International Symposium

Institut für Städtebau und Wohnungswesen
der Deutschen Akademie für Städtebau und Landesplanung

Des McConaghy:

B Arch (L'pool), Dip TP (Edin), MRTPI
University of Liverpool

Ursula Haeckel
MA (München)
Liverpool Business School


1 October 1991

We were very grateful for the invitation to join your symposium - and for the chance to discuss such an important topic. This morning we offer a summary view of the financing and control of British urban regeneration agencies. It might be useful also if we make comparisons with your more corporate system, especially as it takes the strain of German unification. Certainly the British situation is complex because, while our municipalities retain an important role, urban funding is largely in the hands of central ministries or their many agencies; a fragmentation leading to loss of accountability at local levels.



It is worth emphasising this at the outset because one priority must be to find ways of reinforcing public participation - and that means the role of elected municipalities. This task is by no means unique to Britain - nor is it a simple one. And perhaps the most difficult question for us all is this: how can central governments respond to local initiatives and the demands of diverse municipalities while, of necessity, retaining effective control at the centre?

Only a lunatic would claim we have the right balance. Last month some of our cities were again torn by urban riots. None of these riots was on the scale of the 1981 riots in Liverpool and London. But they were a robust reminder of the astronomical distance between government and the governed; a reminder of a serious dislocation in central/local relationships; and a reminder too, that communities are likely to erupt when people feel economically and politically excluded.

Our unruly communities are those which face large scale unemployment. In last month's riot areas the average male unemployment rate is 30% - and much higher among 18 to 24-year olds. But overall unemployment is still rising in Britain - and the overall crime rate has more than doubled over the past decade. Perhaps it is an accident that Mrs Thatcher raised the market economy to the status of an ideology in the same decade. It certainly is no accident that the same decade saw a massive centralisation of power in Britain and a devaluation of constitutional politics.

◆ Brief A
Answer these questions about the symposium paper on British urban regeneration, one answer per line:
(i) On what date is the paper dated?
(ii) In which two cities did the 1981 riots take place?
(iii) What was the average male unemployment rate in last month's riot areas?
◆ Brief B
Please carry the symposium paper on British urban regeneration further from the point where it stops.

◆ Record list
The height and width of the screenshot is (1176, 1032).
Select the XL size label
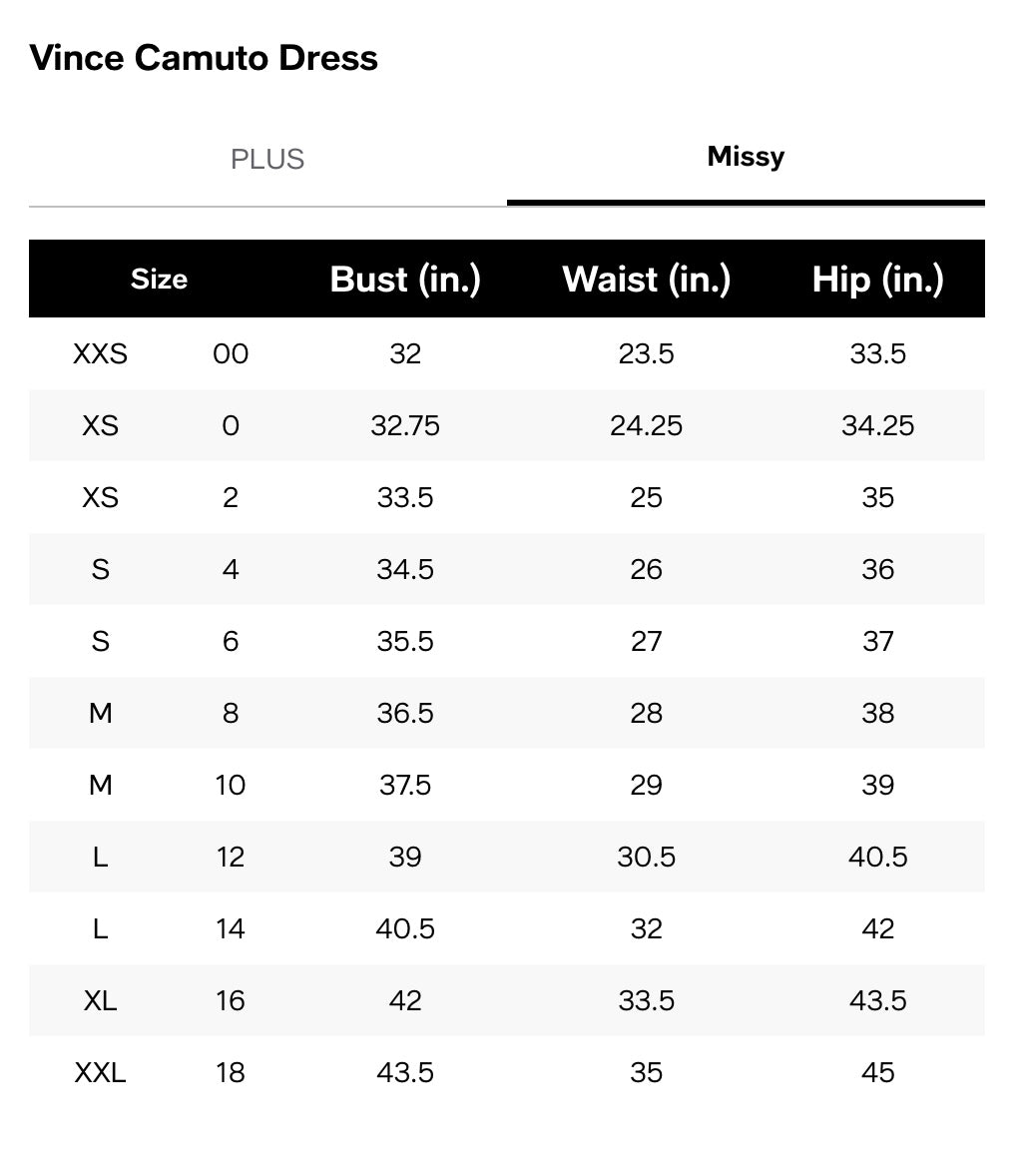click(100, 1000)
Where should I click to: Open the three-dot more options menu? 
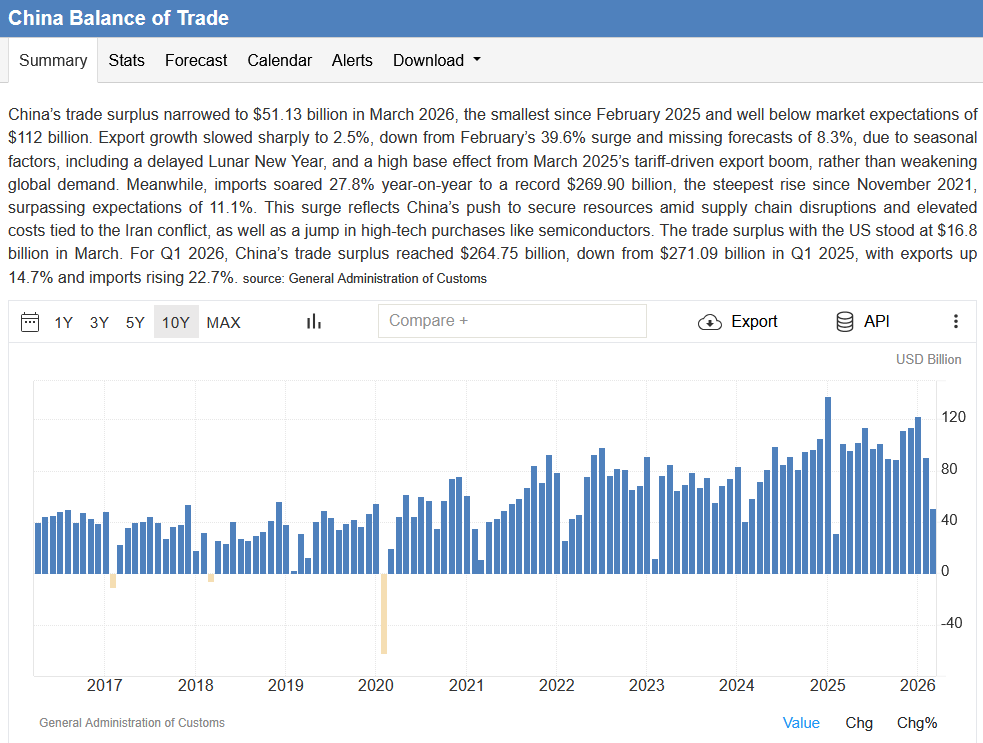[955, 322]
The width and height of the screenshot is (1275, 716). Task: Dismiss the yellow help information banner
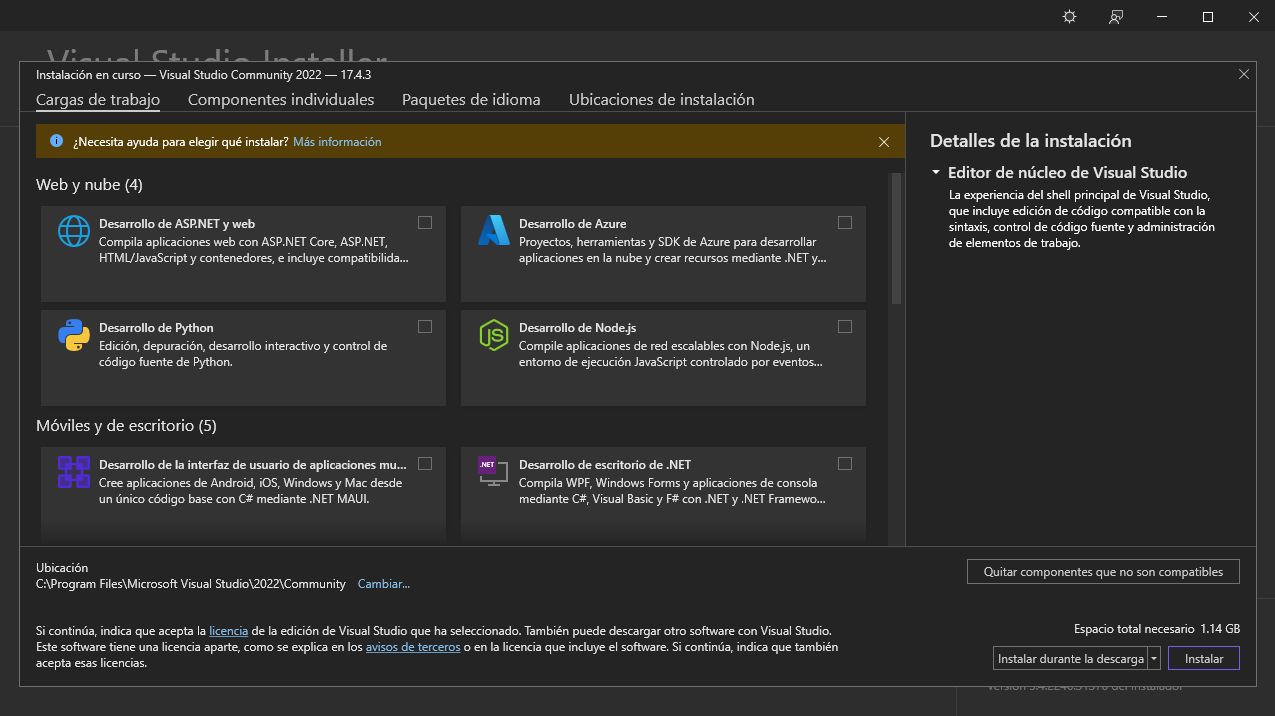point(884,142)
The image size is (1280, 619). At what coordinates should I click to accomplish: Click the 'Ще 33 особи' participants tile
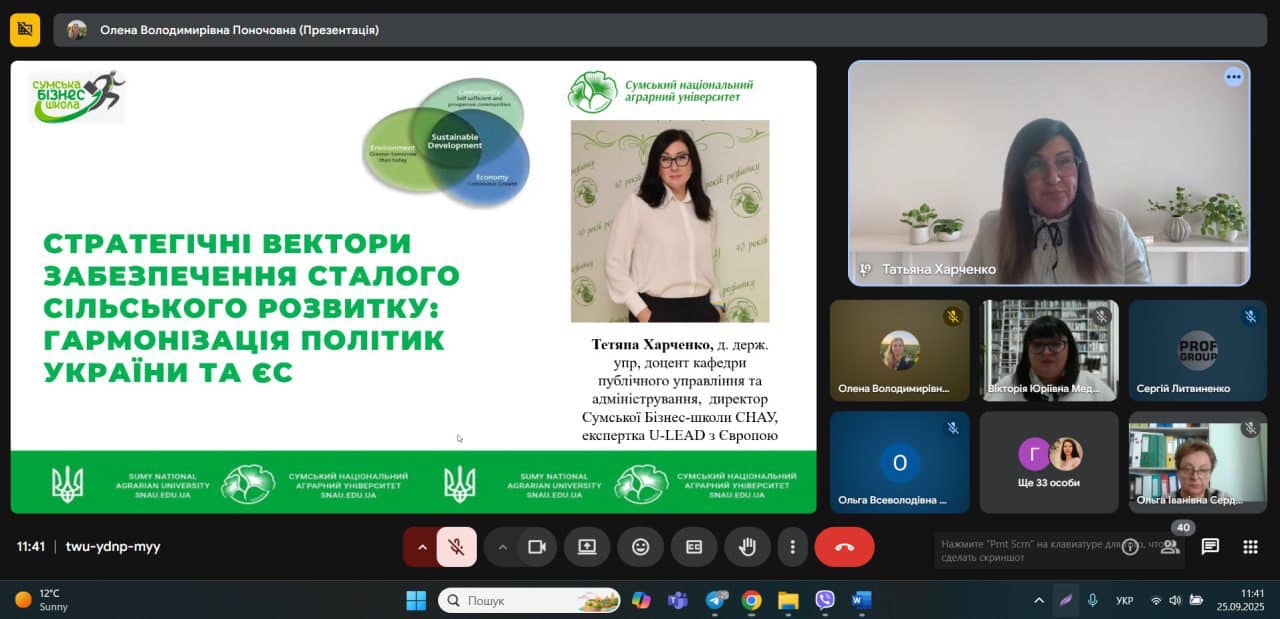pos(1049,462)
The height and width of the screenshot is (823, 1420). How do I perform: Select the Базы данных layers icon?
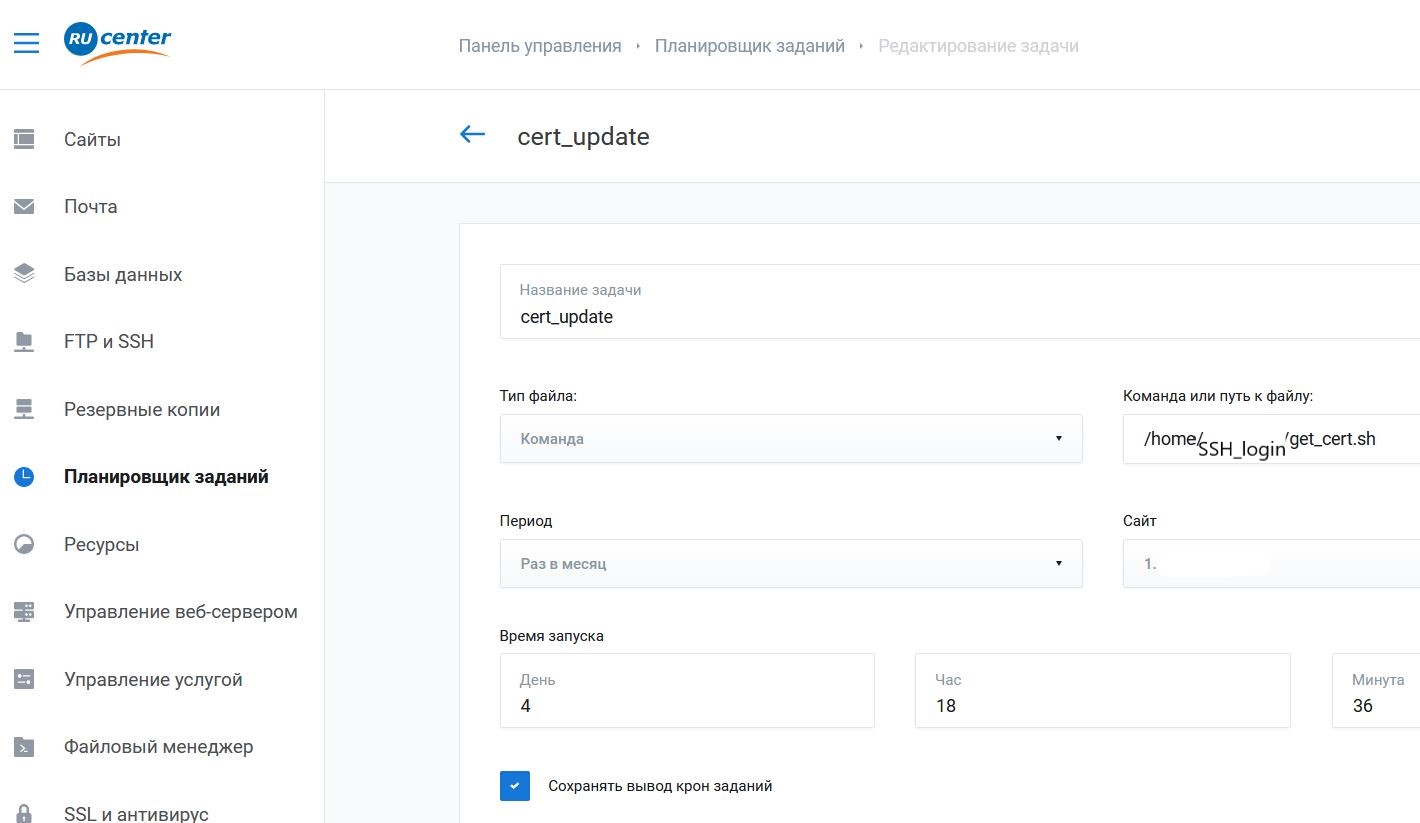[24, 274]
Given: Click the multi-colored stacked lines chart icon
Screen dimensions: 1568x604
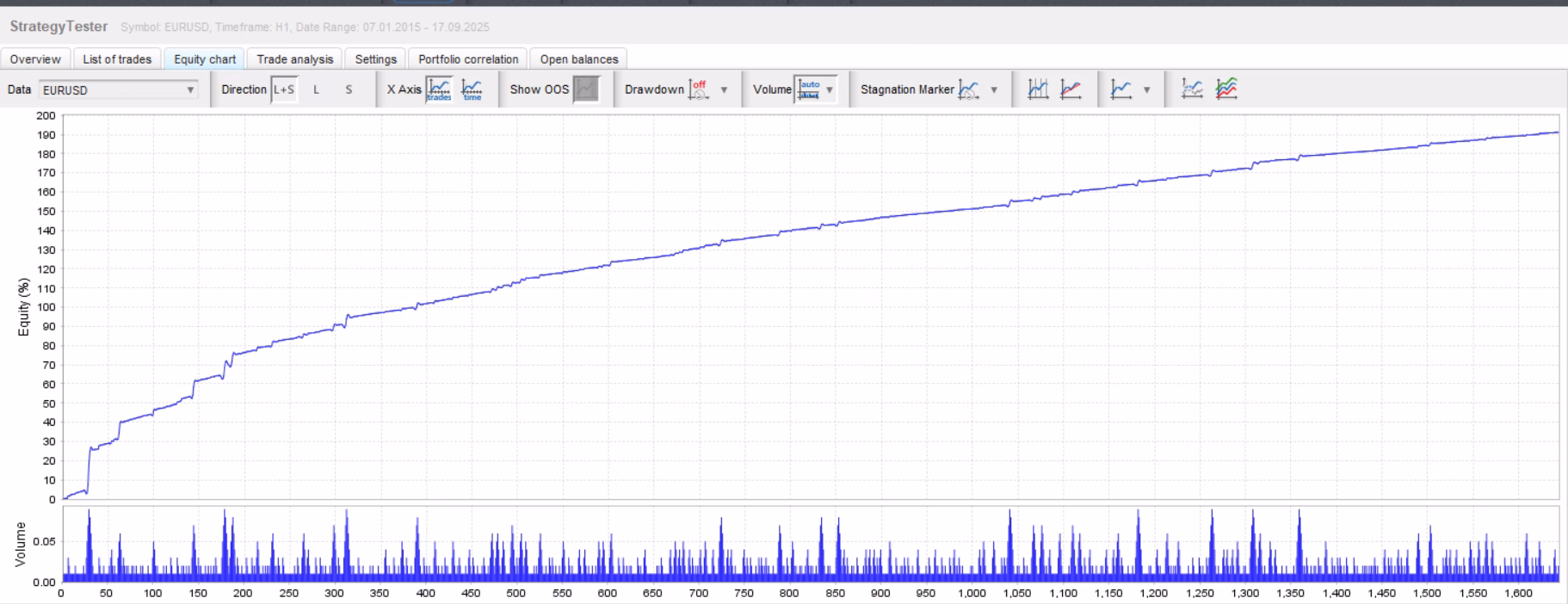Looking at the screenshot, I should click(x=1226, y=89).
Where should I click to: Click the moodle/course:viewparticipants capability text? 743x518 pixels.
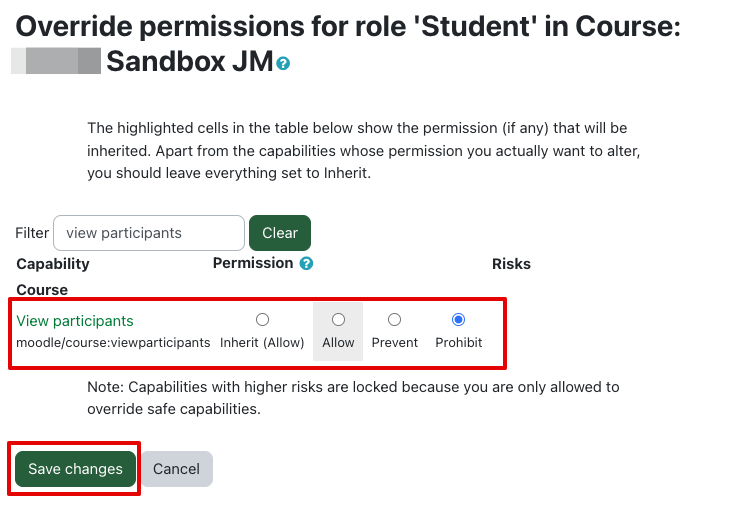pyautogui.click(x=113, y=342)
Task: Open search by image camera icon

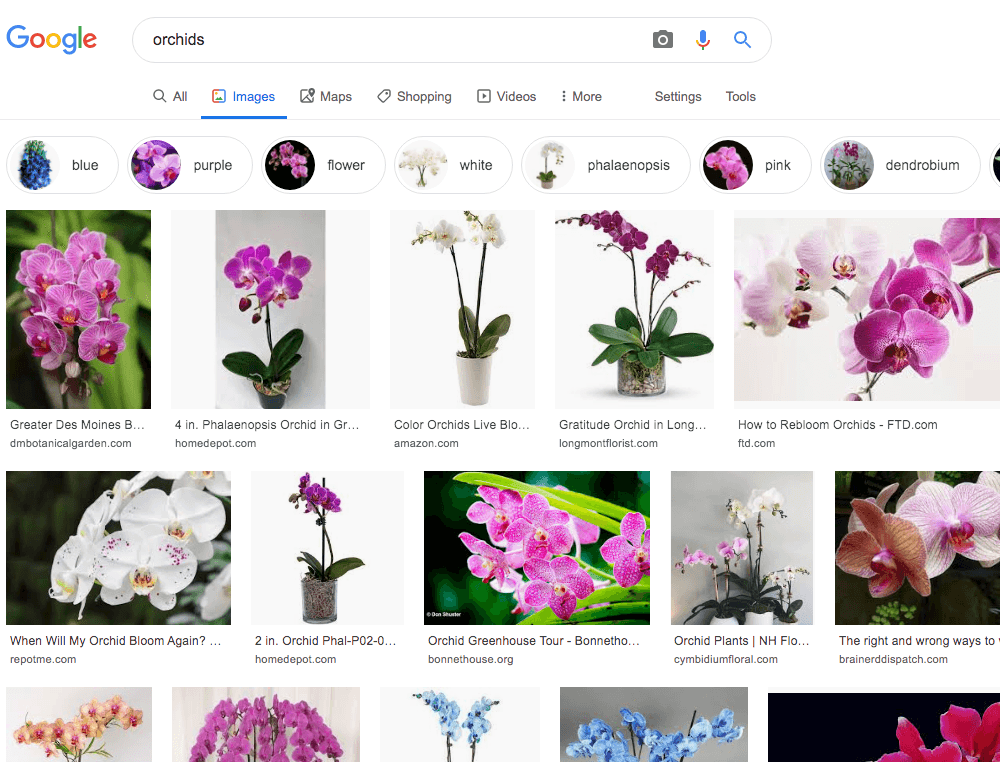Action: tap(662, 40)
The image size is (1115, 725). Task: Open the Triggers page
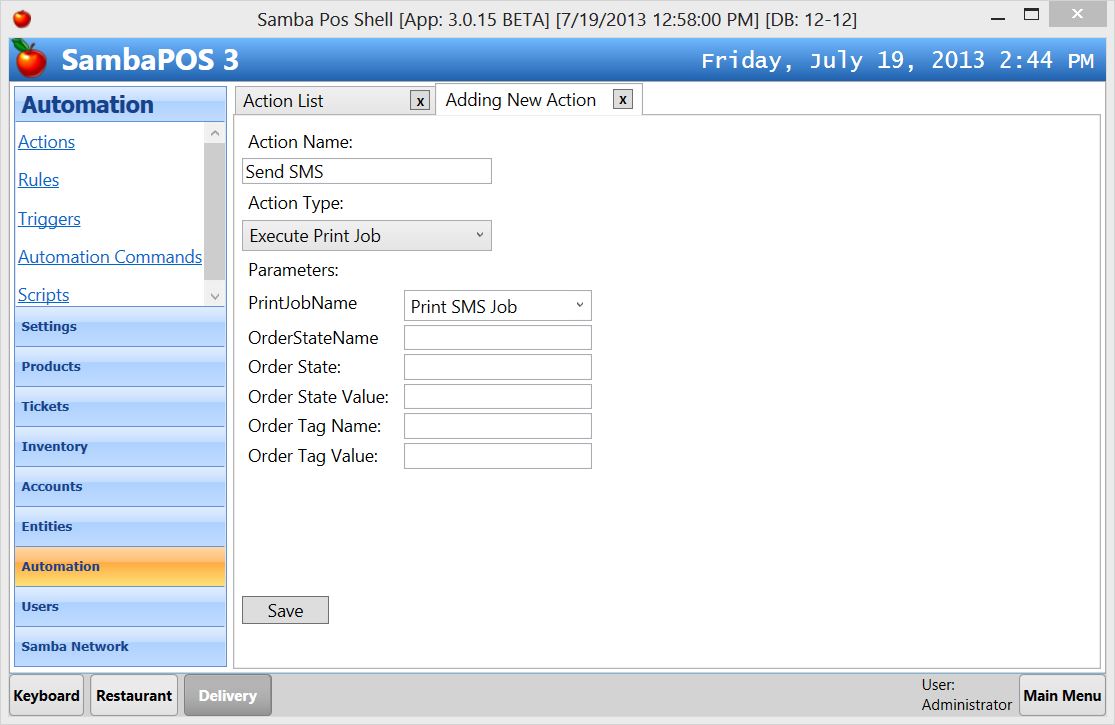(x=49, y=219)
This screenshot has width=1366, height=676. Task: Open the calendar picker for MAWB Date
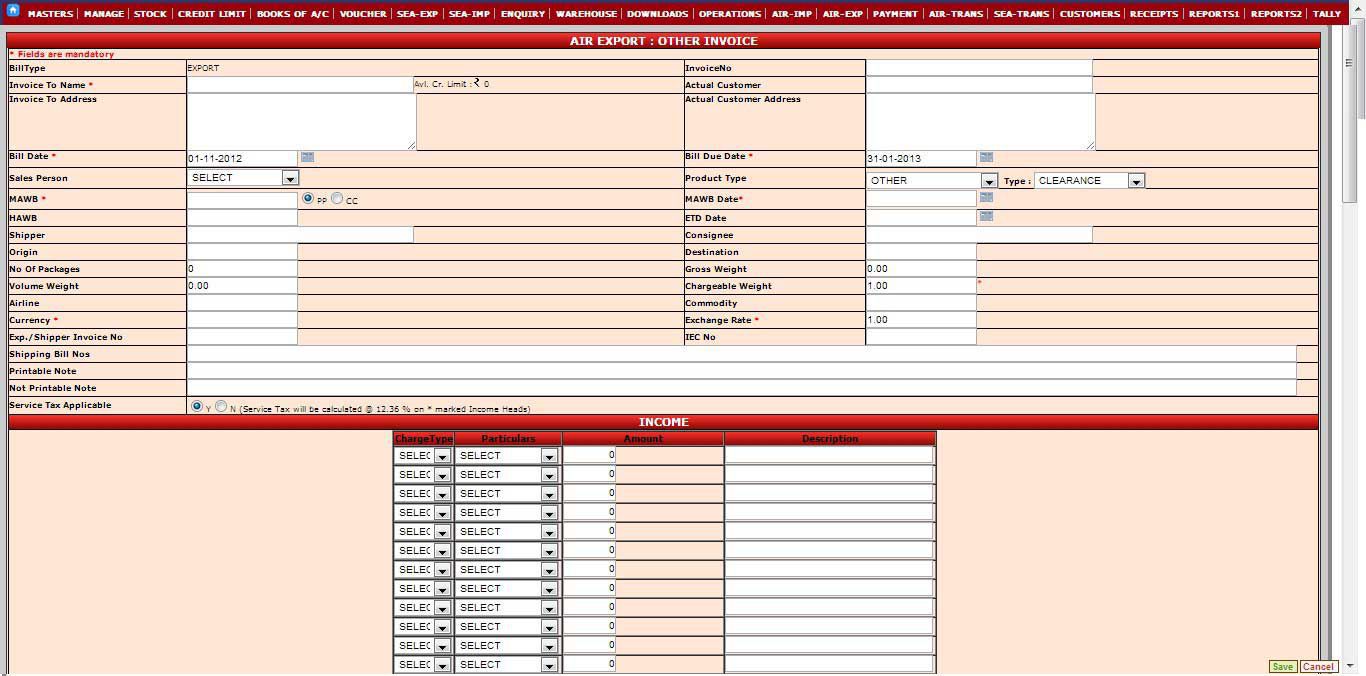(x=987, y=197)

◆ Final answer A
(i) 1 October 1991
(ii) Liverpool and London
(iii) 30%

◆ Final answer B
Of course Germany has been a "role model" for the prosperous liberal democracy. And certainly your federal constitution appears to guarantee decentralised government. Britain, on the other hand, has always been a highly centralised unitary state with no regular patterns of regional authorities, with no guaranteed powers for local institutions and - above all - with no written constitution. Direct Anglo/German comparisons are can therefore be misleading.

And yet, well before unification, Germany also saw power shifting from local authorities to the Länder and from the Länder to the Federal Government [1]. Now nobody can say for certain if the financial mechanisms of German democratic federalism, which on the whole served your old Länder so well, will survive intact the much wider disparities of united Germany (GEMU). If not, can they be adapted? And can adaptations be extended (as Spain suggests in the current Intergovernmental Conferences) to deal with the yet more extensive regional disparities that must follow European Monetary Union (EMU).

These German questions - and German budgets decisions and the vice-like grip of ERM - are now crucial to the future of distributional politics in European Community - and therefore to all our programmes of urban and regional regeneration.

British physical planners have taken little interest in these public expenditure patterns - and their decisive nature. And yet to spend is to choose - and the rest is relatively rhetorical. Let us quote a key point from Heclo and Wildavsky's seminal book on British administration: "Money talks: it speaks to the purposes of men and nations" ..."surely little the State does - short of war - is more important than constantly using so much of the nation's work and wealth. The hidden politics of public spending is a unique window into the reality of British political administration" [2].

We would add "a unique window into the reality of any political administration". But for that very reason it is often difficult to open the window - and London is the "secrecy capital" of Europe. Now it is difficult to avoid the impression that such obscurantism is also a growing problem in Germany, in spite of (or perhaps because of) your constitutional guarantees.



In any event the annex to this paper provides a list of the main resources available to English urban regeneration agencies and municipalities; money provided under a whole array of Acts (Finance, Housing, Local Government, Inner Areas and Planning Acts) and operated by diverse financial regimes. We can only refer to a few - but don't hesitate to ask for details during our visit or even afterwards in correspondence. The annex also includes a short note on the British Treasury's central planning system which governs the lot - and which "turns the screw" at the centre of Europe's most centralised system.

And so let me warn colleagues from the new Länder that while we British talk a lot about "local democracy" (especially when advising in Eastern Europe!) our central government does exactly what it likes. Even at Westminster - at the centre - the absence of Parliamentary control of expenditure is notorious.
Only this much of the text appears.